La “Era Vargas” inauguró una nueva organización estatal. El gobierno central se impuso sobre las elites tradicionales. Impulsó la industrialización y urbanización del país y asumió un papel activo en la organización de la clase trabajadora urbana. Nacía el Brasil moderno. Su realizaciones fueron tanto materiales como simbólicas. Se crearon poderosas instituciones que aún hoy sustentan la imagen del Brasil Industrial y nacionalista tan presente en el imaginario regional. Son de ese período las estatales Petrobrás, Compañía Siderúrgica Nacional, la minera Vale do Rio Doce, el Banco Nacional de Desarrollo, entre otros. En esos años comenzaron a conmemorarse feriados patrióticos y un verdadero ejército nacional sustituyó a las antiguas milicias provinciales. En los años 1960 el desarrollismo brasileño llegó a su apogeo al trasladar la capital federal a Brasília, una corrida estatal orientada a la ocupación efectiva de territorios semidesérticos del Oeste del país y culminada en 5 años durante la presidencia de JuscelinoKubitschek, el “Presidente Bossa Nova”, quien impulsó el proyecto como parte del ambicioso plan de metas (1956-1961), conocido con el propagandístico “50 años en 5”.
El golpe de 1964 instauró una “modernización conservadora” (Fiori, 2001; O’Donnell, 1982). Aunque el gobierno militar mantuvo los instrumentos públicos para sustentar la industrialización, simultáneamente promovió una severa caída de los salarios y una violenta persecución a entidades sindicales y partidarias ligadas a trabajadores. Durante esos años se produjo un hecho quizás inédito en la historia del capitalismo moderno, un “Milagro Económico” según muchos analistas. No se trató apenas de un aumento de la desigualdad. Brasil crecía a tasas superiores a las del sudeste asiático al mismo tiempo en que caían los salarios reales en términos absolutos. Luego de cincuenta años de elevadas tasas de crecimiento (1930-1980), la economía brasileña seguía signada por una enorme desigualdad social, territorial y racial. Aunque la industrialización fue más lejos que en cualquier país latinoamericano y algunos sectores alcanzaron elevados estándares de competitividad internacional, amplios sectores del sistema productivo seguían operando con reducidos niveles de productividad y una parte significativa de la población continuaba viviendo en condiciones de subsistencia, con empleos informales y precarios. Un porcentaje muy elevado los brasileños seguía dependiendo del trabajo rural y del cuentapropismo urbano.

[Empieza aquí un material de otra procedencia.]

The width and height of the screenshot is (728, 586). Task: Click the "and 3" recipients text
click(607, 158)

Los suburbios de las grandes ciudades se llenaron de favelas habitadas por emigrantes principalmente de la región nordeste, mientras que el crimen organizado comenzó a adquirir preponderancia territorial. Como argumenta Francisco de Oliveira (2003), se trataba del capitalismo realmente existente en Brasil, donde la informalidad ocupacional y la exclusión política no eran contradictorias, sino fundamentos de un desarrollo “a la brasileña”. Esa dinámica, liderada por el Estado en articulación con el capital extranjero, mantenía los privilegios, incluidos los de una clase media acostumbrada a consumir una amplia gama de servicios personales baratos típicos del subdesarrollo y naturalizados en su consciencia: mucamas, niñeras, porteros, jardineros.

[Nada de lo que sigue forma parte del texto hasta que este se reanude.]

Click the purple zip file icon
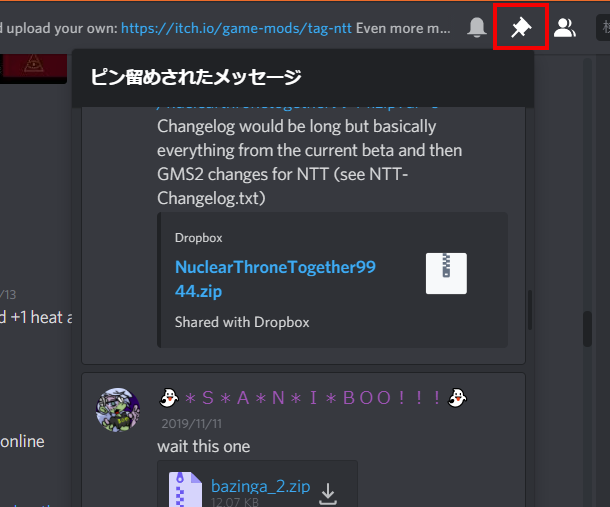610x507 pixels. pos(185,489)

Así como la etapa nacionalista y desarrollista de Brasil se consolidó a partir de una crisis económica internacional, su fin se relaciona con otra crisis internacional. A fines de los años 1970, el empresariado brasileño, siguiendo un lineamiento predominantemente estadounidense, comenzó a oponerse al ‘estatismo’ de la política económica del gobierno militar. Aún cuando el régimen mantenía a raya salarios y reprimía sindicatos, los empresarios rechazaban la planificación estatal y la intromisión burocrática en sus negocios (Bresser Pereira, 1978). La crisis de la deuda externa, desatada a partir de la suba de tasas dispuesta por la FED en 1979, fue simultáneamente causa y excusa para acabar con el desarrollismo. Desde entonces, Brasil confluye con sus vecinos en el paulatino abandono del Estado emprendedor. Aunque la Nueva Constitución Nacional de 1988 y las elecciones directas para presidente de 1989 cosecharon un amplio apoyo, en la década de 1990 la conducción del Estado adoptó un rumbo neoliberal. Se impuso una agenda basada en la apertura financiera, la liberalización comercial y la privatización de activos públicos. Permanecieron estatales, de todos modos, la banca pública nacional –utilizada para financiar privatizaciones-, y Petrobrás, aunque convertida en una sociedad por acciones. También en armonía con la región, los años 1990 fueron una década pérdida en términos de crecimiento, desigualdad, empleo, inversión pública y privada, infraestructura, esto último confirmado por el apagón generalizado de energía eléctrica de los años 2001 y 2002, que favoreció la elección de LuizInácio Lula da Silva como presidente.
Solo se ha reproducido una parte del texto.